Editorials

Berkeley High food court concept still off in distance

By Jon Mays Daily Planet staff
Friday January 19, 2001

A group of parents are brainstorming ways to keep more Berkeley High School students on campus for lunch by providing hot lunches and places to sit and eat. 

They want benches, tables, gazebos and a temporary shelter in the main courtyard and are looking at the possibility of providing a mobile food preparation unit (also referred to as a “roach coach”) on campus.  

The mobile food unit would be able to provide students with 400 lunches a day.  

“With this little bit of space we want to serve as many students as possible,” said Gail Keleman, chair of the Berkeley High School Master Plan and Land Use Committee.  

The food unit could take up to four months to be approved, according to Dana Richards, a teacher at the school who serves on the committee. 

Eventually, the committee wants to develop the food court concept at the high school because downtown merchants have long-complained of up to 3,300 students infiltrating their businesses during lunch.  

The school has been without a cafeteria since it was damaged by the Loma Prieta earthquake in 1989. The school does have a food facility – referred to as “Elsie’s Shack” – for making lunches for low-income students. But that facility is slated for demolition as part of $20 million in improvements to the school.
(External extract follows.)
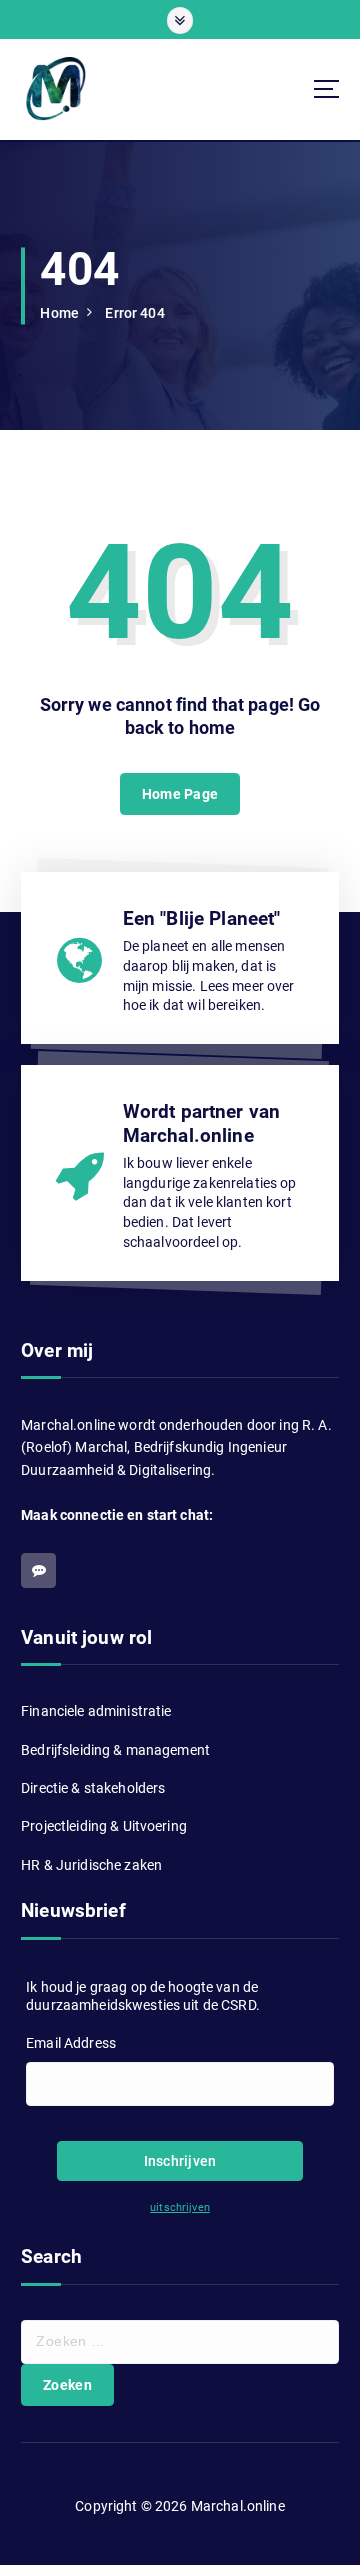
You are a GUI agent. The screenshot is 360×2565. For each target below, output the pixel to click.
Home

A few members of the committee have also suggested taking the equipment and constructing a new permanent facility instead of paying up to $80,000 for the temporary facility. Another suggestion is to move some food services into the “Good Food Café,” a state-of-the-art kitchen now used by children with special needs to learn valuable skills and provide meals for campus staff.  

All of these suggestions are still early in the planning stages but they are part of the work the committee has focused on for the past four years. Since 1996, Keleman said the Berkeley High School Master Plan and Land-use committee has looked at ways to create a uniform look for campus improvements. Before then, Keleman said many improvements were piecemeal projects with no unifying theme. 

“We would get a tomato plant next to a Redwood tree. It was a mish-mash of things,” she said. “We wanted to group so we didn’t end up with benches all over the place and Redwood Trees next to fruit trees.”